Raeann Trocchi, 30, of Medford, Mass., aka Brittany Summer, watches.
She's Vale's girlfriend, although a wrestler in her own right, training
at a school in North Andover, Mass.
"My two loves have always been wrestling and soap operas," Summer says.
"I think they go hand in hand."
Summer's been training a little less than two years. Because most
wrestlers are male, she's preparing for a female part, a ringside
manager, who does get in on the action in many scripts.
"I like the bad girls, tough and dominant," says the gentle,
soft-spoken, well-mannered woman. "I kind of play the bitch."
There's a part for everyone. On training nights Evans, 29, of Brockton,
Mass., and originally from Swansea, often plays the part of director,
standing off stage, just on the other side of the ropes. But he believes
showing's better than telling. So he wrestles, as he's done the last 10
years professionally.
After everyone goes through the choreographed exercise a couple times,
it's time for some improvisational acting, er, wrestling. Evans, known
as Brutal Bob in the ring, which explains the BB on his boots, mixes it
up with Murphy.
It's teacher and student going at it. And the teacher is taking the time
to help his student, literally showing him the ropes, banging Murphy's
head into the turnbuckle again and again.

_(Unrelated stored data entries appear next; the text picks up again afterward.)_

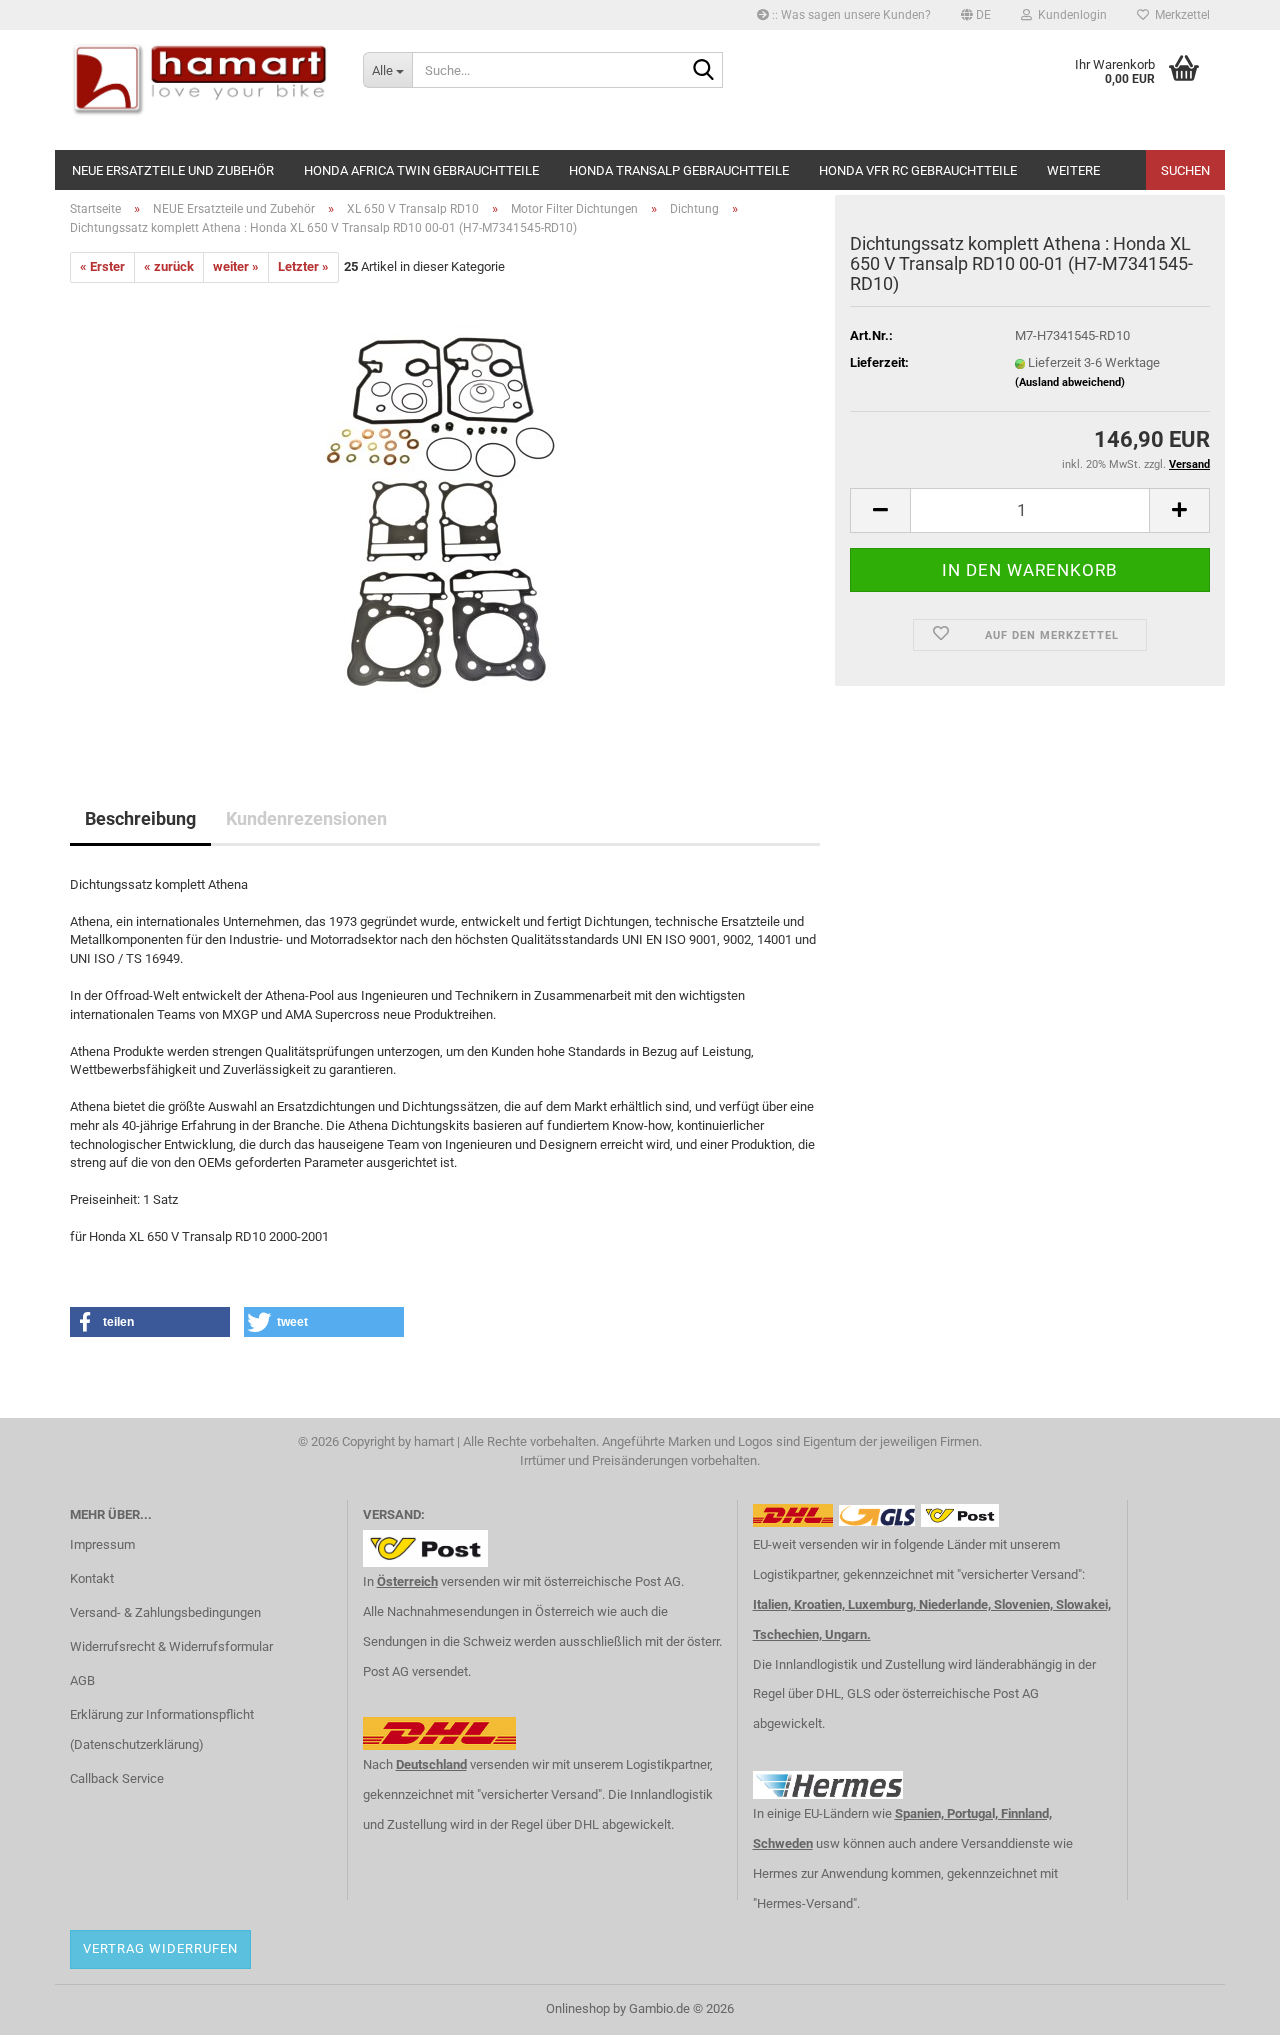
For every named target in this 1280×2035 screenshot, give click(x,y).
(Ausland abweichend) (1070, 382)
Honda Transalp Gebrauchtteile (679, 170)
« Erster (102, 266)
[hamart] (201, 90)
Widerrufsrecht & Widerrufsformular (171, 1646)
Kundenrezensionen (306, 818)
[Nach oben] (1225, 2005)
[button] (976, 15)
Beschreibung (140, 818)
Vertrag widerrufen (160, 1948)
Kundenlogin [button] (1069, 15)
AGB (82, 1680)
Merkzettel (1179, 15)
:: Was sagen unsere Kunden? (850, 15)
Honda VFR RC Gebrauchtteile (918, 170)
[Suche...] (704, 71)
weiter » (236, 266)
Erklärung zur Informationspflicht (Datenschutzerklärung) (162, 1729)
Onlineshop (578, 2008)
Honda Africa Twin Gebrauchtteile (421, 170)
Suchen (1185, 170)
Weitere (1073, 170)
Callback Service (117, 1778)
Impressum (102, 1544)
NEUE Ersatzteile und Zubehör (173, 170)
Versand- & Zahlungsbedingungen (165, 1612)
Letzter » (303, 266)
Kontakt (92, 1578)
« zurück (169, 266)
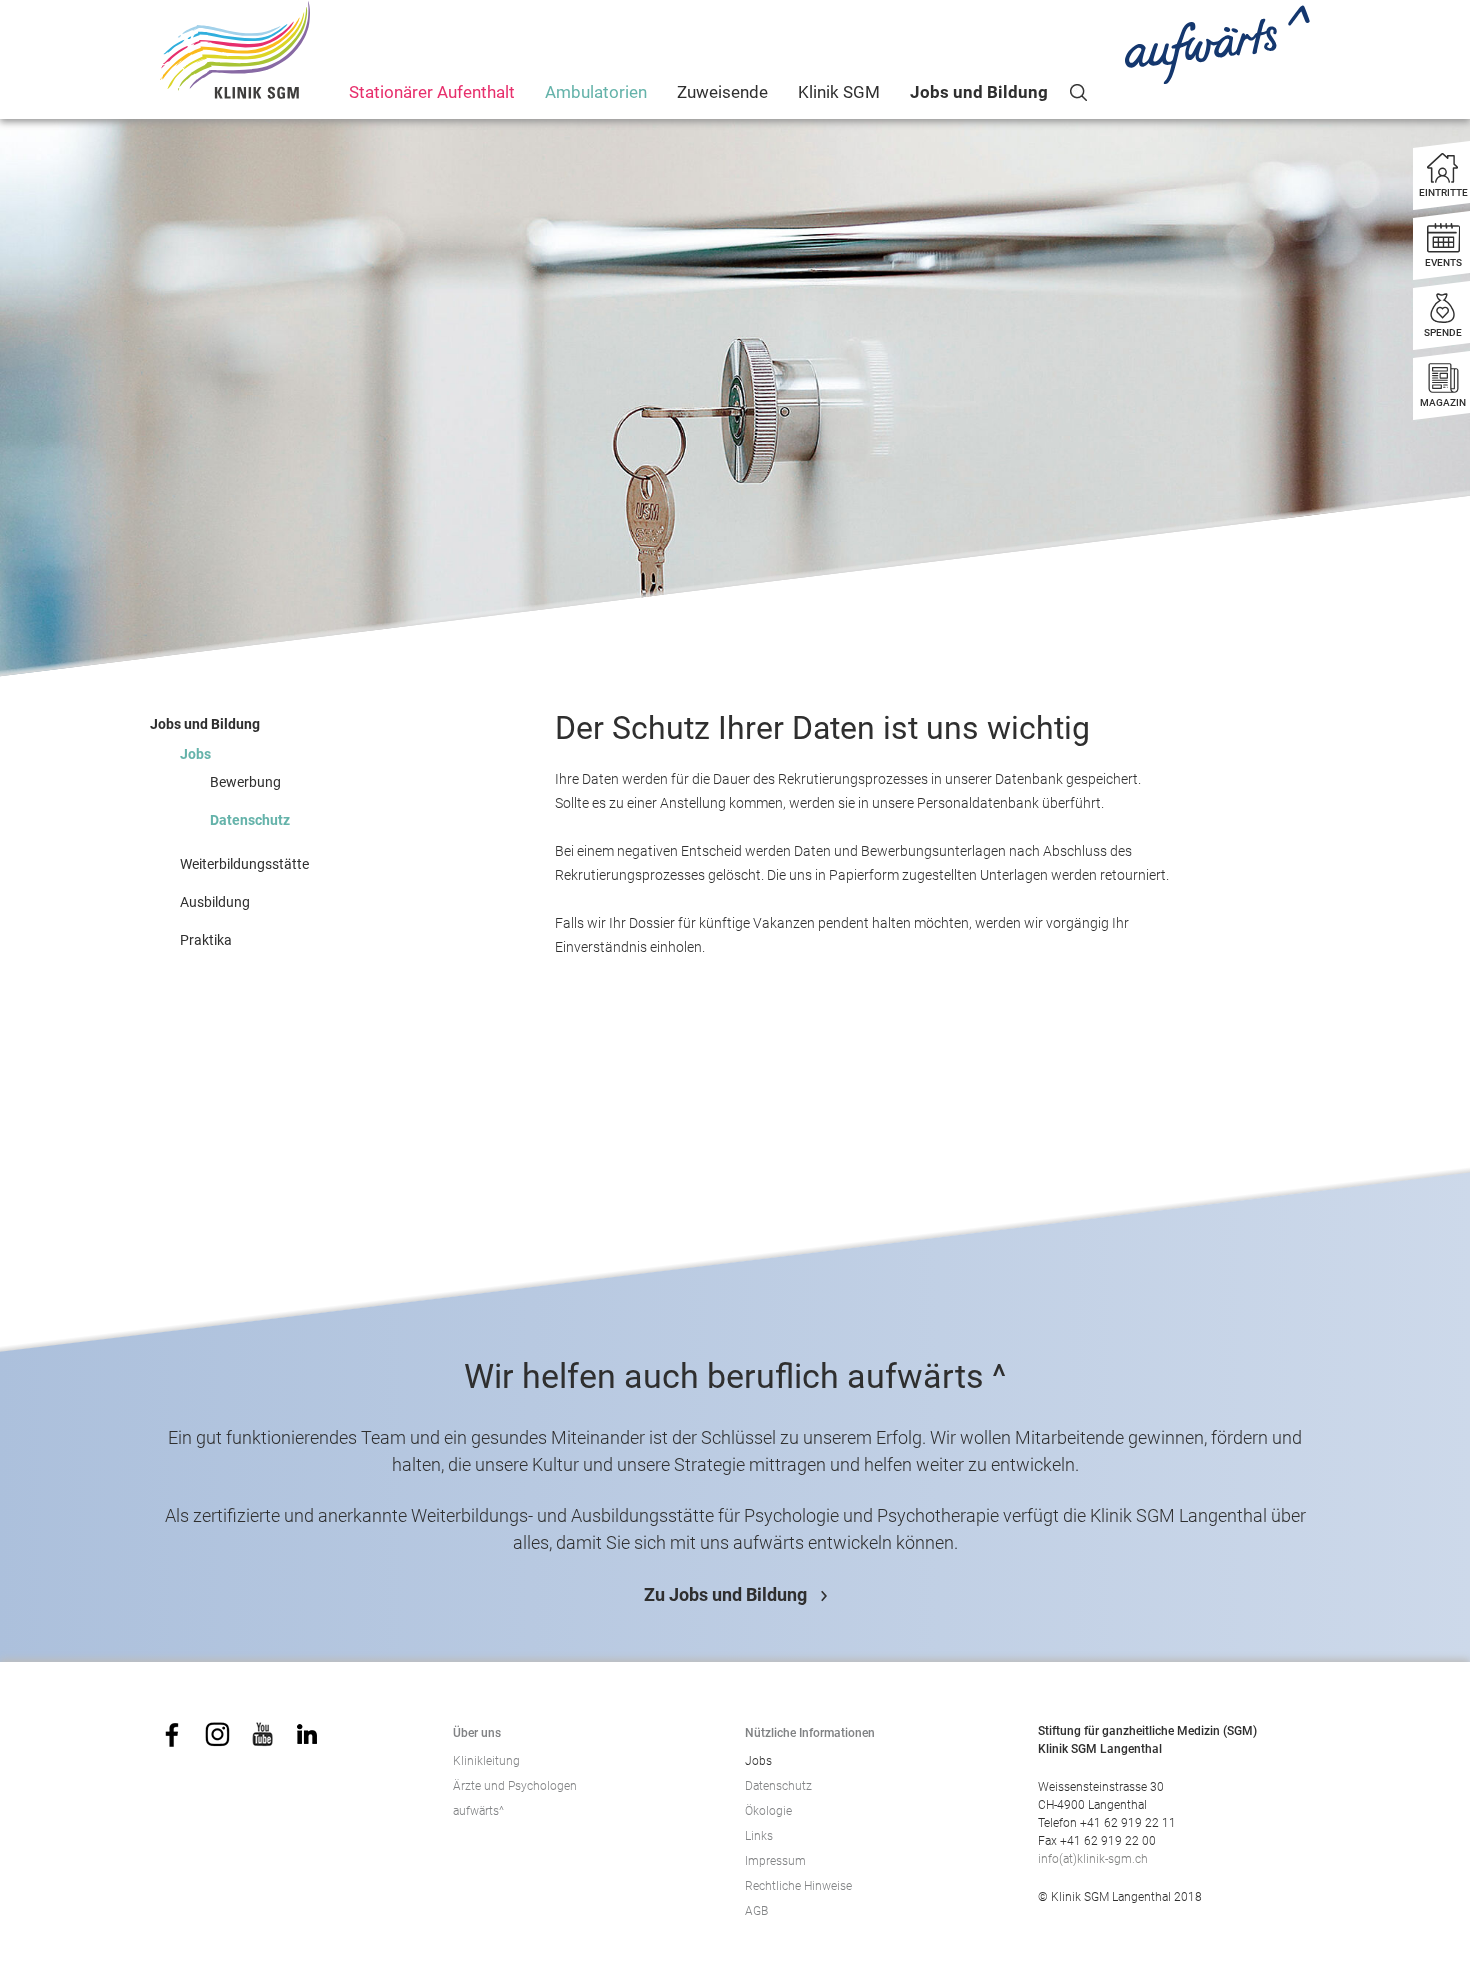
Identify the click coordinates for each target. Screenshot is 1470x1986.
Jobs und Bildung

"It's an art onto itself," Evans says. "You've got to try to sell the
pain and make people buy whatever it is you're selling in the ring."
It's always a story, comic or tragic, and always character driven.
"It's very much like theater," Venom says. "You use your body and your
facial expressions."
Do not try this at home.
Okay, perhaps you might briefly attempt a theatric look of bewilderment
or pain. But that's it. Leave the moves to the pros, and the
performance, too.
"You have to create sympathy," Evans says. "A lot of guys can't do that."